What lines of the material below hold the string "Tick"? Copy them out.

- [Materials provided]
******

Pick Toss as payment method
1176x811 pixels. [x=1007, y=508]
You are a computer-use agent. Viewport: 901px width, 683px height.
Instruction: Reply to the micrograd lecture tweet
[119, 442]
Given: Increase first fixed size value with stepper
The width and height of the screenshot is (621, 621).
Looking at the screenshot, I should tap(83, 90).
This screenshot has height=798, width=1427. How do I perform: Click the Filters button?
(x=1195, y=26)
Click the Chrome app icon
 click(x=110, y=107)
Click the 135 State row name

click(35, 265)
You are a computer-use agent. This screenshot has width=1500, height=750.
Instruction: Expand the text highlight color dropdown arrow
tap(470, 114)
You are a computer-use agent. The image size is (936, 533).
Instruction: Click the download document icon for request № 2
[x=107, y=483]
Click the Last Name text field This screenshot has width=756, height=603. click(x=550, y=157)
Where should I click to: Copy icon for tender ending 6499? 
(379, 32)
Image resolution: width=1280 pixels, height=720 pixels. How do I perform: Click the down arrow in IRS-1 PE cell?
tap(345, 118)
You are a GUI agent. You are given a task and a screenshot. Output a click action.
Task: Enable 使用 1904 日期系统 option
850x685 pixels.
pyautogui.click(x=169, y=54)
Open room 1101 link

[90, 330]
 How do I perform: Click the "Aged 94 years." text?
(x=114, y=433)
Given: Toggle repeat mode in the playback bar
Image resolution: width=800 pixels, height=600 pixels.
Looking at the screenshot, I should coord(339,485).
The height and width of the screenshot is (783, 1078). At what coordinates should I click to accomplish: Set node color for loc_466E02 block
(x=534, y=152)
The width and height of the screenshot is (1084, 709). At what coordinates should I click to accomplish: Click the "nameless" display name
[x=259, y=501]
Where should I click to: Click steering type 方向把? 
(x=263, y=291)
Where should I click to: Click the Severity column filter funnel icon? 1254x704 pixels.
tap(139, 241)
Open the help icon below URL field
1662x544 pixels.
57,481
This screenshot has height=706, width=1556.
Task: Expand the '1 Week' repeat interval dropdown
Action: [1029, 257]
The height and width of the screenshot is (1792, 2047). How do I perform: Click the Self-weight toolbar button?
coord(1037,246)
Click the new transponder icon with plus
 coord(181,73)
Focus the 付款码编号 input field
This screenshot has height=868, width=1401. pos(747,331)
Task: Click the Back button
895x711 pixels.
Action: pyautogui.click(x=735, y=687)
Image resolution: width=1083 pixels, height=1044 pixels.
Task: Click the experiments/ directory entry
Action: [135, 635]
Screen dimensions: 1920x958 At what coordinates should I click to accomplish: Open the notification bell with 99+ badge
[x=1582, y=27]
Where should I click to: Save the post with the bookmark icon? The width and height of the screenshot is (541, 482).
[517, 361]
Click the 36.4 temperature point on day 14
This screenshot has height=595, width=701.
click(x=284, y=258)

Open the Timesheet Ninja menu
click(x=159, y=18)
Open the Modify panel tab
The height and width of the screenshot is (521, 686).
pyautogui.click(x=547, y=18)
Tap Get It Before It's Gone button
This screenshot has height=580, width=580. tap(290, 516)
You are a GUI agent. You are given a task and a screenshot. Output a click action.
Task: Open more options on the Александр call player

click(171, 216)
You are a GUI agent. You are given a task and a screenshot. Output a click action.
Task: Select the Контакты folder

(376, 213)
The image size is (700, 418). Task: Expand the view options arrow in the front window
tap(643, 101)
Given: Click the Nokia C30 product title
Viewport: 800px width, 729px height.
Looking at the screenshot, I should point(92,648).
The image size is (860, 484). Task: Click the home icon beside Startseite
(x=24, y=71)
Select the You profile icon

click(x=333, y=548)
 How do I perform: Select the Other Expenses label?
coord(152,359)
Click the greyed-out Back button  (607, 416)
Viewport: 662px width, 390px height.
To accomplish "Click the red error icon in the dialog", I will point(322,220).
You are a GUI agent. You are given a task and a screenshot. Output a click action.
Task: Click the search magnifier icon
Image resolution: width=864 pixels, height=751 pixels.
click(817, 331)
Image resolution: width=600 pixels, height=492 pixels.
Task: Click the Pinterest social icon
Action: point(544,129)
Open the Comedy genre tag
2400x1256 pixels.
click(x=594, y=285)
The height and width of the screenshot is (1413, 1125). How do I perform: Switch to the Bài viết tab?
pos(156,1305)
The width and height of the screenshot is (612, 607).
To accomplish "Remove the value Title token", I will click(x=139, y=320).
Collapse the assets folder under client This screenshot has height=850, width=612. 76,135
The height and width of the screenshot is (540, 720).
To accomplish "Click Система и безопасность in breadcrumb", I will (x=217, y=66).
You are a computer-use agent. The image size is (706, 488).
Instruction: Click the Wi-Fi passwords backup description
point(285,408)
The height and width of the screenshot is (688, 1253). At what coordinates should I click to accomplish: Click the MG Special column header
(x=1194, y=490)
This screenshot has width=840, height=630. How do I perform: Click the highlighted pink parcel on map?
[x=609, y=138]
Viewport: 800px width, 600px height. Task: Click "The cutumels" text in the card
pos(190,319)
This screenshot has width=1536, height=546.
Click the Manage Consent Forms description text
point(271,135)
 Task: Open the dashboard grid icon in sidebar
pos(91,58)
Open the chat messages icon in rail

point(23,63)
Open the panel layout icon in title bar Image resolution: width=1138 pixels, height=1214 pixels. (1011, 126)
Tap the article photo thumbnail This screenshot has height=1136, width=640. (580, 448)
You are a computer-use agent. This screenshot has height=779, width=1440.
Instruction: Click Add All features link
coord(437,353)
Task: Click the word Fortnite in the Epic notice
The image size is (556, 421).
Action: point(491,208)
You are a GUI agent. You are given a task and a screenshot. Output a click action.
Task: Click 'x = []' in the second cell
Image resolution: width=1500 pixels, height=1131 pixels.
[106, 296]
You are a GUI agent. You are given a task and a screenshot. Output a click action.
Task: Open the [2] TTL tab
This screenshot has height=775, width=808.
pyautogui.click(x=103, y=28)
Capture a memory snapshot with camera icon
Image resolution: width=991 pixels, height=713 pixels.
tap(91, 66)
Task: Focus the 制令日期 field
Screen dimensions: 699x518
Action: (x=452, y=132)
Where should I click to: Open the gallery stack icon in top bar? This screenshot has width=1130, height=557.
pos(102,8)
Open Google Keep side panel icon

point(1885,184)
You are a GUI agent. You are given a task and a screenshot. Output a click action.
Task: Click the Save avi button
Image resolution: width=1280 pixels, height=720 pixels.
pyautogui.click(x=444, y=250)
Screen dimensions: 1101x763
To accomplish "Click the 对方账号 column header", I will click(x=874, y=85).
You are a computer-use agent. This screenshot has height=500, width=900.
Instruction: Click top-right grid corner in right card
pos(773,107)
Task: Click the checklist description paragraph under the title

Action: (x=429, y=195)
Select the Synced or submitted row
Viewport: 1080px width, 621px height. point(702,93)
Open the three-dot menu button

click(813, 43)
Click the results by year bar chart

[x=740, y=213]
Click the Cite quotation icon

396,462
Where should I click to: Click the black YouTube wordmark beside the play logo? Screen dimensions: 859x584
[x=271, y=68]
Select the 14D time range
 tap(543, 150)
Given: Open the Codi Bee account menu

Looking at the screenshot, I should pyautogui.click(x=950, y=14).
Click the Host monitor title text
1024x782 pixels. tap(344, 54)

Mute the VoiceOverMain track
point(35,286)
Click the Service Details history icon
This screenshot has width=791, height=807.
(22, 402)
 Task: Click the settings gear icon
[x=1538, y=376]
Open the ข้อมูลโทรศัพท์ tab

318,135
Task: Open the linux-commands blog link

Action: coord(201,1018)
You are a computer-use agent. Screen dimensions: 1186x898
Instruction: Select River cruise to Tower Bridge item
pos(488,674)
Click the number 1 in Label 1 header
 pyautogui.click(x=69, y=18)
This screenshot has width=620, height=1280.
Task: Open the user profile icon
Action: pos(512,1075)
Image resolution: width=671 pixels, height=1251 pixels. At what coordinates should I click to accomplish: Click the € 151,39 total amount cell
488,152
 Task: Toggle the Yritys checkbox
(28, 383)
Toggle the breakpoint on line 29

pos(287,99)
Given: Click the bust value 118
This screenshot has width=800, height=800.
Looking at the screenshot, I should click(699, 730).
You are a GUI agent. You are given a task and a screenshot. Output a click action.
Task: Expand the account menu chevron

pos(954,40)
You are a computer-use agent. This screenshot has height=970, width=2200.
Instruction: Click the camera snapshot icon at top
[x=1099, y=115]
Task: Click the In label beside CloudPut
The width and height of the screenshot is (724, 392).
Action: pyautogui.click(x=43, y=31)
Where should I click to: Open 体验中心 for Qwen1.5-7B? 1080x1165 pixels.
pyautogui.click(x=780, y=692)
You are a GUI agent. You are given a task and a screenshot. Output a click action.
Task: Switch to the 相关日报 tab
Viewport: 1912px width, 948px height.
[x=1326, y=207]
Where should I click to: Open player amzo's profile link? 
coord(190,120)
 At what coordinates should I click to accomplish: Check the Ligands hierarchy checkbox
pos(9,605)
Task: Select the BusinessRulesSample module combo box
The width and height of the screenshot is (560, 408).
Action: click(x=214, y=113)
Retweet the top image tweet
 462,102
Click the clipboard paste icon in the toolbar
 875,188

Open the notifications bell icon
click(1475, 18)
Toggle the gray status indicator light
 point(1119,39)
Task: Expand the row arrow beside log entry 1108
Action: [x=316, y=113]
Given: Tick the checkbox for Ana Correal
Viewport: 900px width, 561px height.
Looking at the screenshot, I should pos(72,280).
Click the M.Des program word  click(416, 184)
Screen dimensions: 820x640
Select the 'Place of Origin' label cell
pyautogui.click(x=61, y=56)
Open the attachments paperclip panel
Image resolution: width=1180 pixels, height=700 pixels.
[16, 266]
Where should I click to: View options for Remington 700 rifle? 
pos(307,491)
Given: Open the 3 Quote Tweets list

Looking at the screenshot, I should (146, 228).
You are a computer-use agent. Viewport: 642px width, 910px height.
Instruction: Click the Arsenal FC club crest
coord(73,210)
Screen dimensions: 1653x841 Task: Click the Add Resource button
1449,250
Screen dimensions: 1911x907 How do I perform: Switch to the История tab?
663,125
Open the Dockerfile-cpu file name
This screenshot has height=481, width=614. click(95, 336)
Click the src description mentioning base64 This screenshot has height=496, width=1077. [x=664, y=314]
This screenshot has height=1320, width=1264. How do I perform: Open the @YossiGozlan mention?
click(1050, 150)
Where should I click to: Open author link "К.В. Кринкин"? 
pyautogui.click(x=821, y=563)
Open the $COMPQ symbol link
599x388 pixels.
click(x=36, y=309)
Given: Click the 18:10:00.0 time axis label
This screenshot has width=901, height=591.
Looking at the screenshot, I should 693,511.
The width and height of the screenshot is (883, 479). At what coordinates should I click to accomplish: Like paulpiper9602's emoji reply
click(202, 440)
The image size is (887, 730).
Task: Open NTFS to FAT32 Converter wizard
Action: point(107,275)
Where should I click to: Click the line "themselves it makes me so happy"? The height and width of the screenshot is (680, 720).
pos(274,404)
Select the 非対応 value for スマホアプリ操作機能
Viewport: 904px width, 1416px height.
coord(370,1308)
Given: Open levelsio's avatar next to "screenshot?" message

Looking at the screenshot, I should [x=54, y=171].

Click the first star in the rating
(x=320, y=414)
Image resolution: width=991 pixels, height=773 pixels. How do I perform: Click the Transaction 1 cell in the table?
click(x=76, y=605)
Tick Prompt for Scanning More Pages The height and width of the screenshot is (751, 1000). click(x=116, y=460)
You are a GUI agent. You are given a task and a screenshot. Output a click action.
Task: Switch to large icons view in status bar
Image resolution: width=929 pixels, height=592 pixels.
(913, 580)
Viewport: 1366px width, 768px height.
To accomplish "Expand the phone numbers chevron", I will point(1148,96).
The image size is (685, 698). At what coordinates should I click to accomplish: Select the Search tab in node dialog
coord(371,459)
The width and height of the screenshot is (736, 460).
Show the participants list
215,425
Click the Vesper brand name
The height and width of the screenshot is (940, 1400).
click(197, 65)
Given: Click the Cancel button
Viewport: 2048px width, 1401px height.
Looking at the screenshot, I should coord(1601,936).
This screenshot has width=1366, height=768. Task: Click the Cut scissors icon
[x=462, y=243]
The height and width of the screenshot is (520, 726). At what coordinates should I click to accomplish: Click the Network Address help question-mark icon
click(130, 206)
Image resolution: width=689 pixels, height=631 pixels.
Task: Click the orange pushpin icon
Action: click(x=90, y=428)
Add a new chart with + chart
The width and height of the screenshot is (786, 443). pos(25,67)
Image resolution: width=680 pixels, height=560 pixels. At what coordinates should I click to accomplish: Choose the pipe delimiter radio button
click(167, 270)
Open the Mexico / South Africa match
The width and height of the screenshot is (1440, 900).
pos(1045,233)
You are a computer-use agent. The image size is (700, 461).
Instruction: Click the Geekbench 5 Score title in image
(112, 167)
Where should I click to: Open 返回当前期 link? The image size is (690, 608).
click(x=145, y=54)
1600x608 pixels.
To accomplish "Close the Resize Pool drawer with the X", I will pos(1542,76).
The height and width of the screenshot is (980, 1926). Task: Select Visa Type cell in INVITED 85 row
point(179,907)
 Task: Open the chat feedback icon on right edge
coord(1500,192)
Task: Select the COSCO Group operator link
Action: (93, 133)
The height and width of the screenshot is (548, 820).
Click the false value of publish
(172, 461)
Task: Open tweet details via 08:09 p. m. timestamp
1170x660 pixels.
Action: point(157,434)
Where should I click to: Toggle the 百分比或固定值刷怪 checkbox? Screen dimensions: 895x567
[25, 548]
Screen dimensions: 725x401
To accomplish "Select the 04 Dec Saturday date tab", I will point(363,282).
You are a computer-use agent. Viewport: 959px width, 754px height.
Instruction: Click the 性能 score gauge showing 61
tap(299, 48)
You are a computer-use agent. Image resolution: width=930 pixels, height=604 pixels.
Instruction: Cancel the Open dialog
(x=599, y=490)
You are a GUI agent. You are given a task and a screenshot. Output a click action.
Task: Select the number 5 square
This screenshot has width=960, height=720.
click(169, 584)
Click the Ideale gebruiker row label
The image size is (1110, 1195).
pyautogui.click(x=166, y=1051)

******

- [Expected answer]
Given: Tick the checkbox for Ana Correal
Tick Prompt for Scanning More Pages The height and width of the screenshot is (751, 1000). click(x=116, y=460)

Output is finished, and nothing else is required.